Network Management is one of those things that Big Companies do. It’s a task often associated with hardware and software that costs six figures and requires lots of special training and experience to operate properly.

In the broadest context, Network Management is about the hardware, software, and techniques that are used for monitoring the health of your network and the devices connected to it. Typically, most smaller companies and people with home networks spend very little, if any, time thinking about these things — until a problem occurs.

That’s why a minimal level of management benefits even the smallest networks. On a small office local-area network (LAN) you may want to ask questions like, “Is the subnet served by the hub in the closet on the second floor congested?” and “How much traffic are we sending out through our Internet connection (and why is our provider charging for more)?” Or maybe, “Are any of our servers running low on memory or disk space?”

Equipped with a basic understanding of the Simple Network Management Protocol (SNMP) and the right software, you can begin to gather the data you’d need to answer those questions (and others like them). The SNMP Terms and Concepts sidebar, pg. 21, describes some of the terminology that we’ll encounter along the way.

SNMP’s History

During the mid-’80s, system and network administrators commonly used ping, traceroute, tcpdump, and similar command-line utilities to help keep traffic flowing over their networks. These tools were generally sufficient, as most networks were far smaller and less complex back then. By late 1987, Request For Comments (RFC) 1024 codified “an interim response to immediate gateway monitoring needs” called “Simple Gateway Monitoring Protocol” (SGMP). SGMP defined a platform-neutral standard for monitoring the health of the gateways that knitted together the previously isolated local-area networks to form the early Internet.

After almost another two years of development, SNMP emerged in RFC 1067. The “simple” in SNMP’s name was meant to contrast with rival standards of that time, including the Common Management Information Protocol (CMIP). (CMIP was particularly popular with telecommunications companies and still has specialized uses). While SNMP has too many obscurities and blemishes to be considered truly “simple,” it is much less complex than CMIP and other rivals.

By the mid-’90s, Java and HTTP appeared to be the solutions for nearly every problem, and many vendors in the networking industry lined up to drink the Kool-aid. Their product teams abandoned SNMP for what seemed like “higher-level” solutions. But the Web and Java approaches never took over the marketplace the way fans had expected. Today they remain “specialty items,” while virtually all networking devices, including the least expensive hubs and network printers, support SNMP. If you want to manage anything or everything on your network and want to be able to choose from the broadest array of tools, expect to deal with SNMP.

SNMP Terms and Concepts

The SNMP world is filled with abbreviations, most of which you’re unlikely to have ever heard before. Here are a few of the most important:

ASN.1: An SNMP message is constructed with the Abstract Syntax Notation, version 1. ASN.1 defines integers, OIDs, octet strings, and null as its simple types.

BER: The Basic Encoding Rules represent ASN.1 data as octet strings.

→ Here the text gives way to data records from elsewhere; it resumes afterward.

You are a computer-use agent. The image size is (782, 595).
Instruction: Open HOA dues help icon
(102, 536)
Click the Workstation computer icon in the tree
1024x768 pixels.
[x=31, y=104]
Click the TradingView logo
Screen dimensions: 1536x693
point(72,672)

MIB: A Management Information Base for a piece of equipment collects definitions of properties of the managed objects of the device. The device itself maintains the data store of properties, which might be accessible through SNMP or other means. An example of one property definition is:

SYNTAX TimeTicks
ACCESS read-only
STATUS mandatory
“The time (in hundredths of a second) since the
network management portion of the system was
last re-initialized.”

OID: An object identifier is a name that uniquely identifies a device or characteristic of a device (or more general object — outside SNMP, there are OIDs for people, documents, and so on). OIDs are written as sequences of period-separated integers, such as “”

PDU: A Protocol Data Unit is SNMP’s “datagram” — the smallest meaningful unit of network transmission. Typical SNMP PDUs include a request number, an error status, an error OID, and a list of OID-value pairs. Thus, a sysDescr response PDU most often holds a sequence index, two nulls (for the error values), the sysDescr OID, and an octet string that encodes the sysDescr value.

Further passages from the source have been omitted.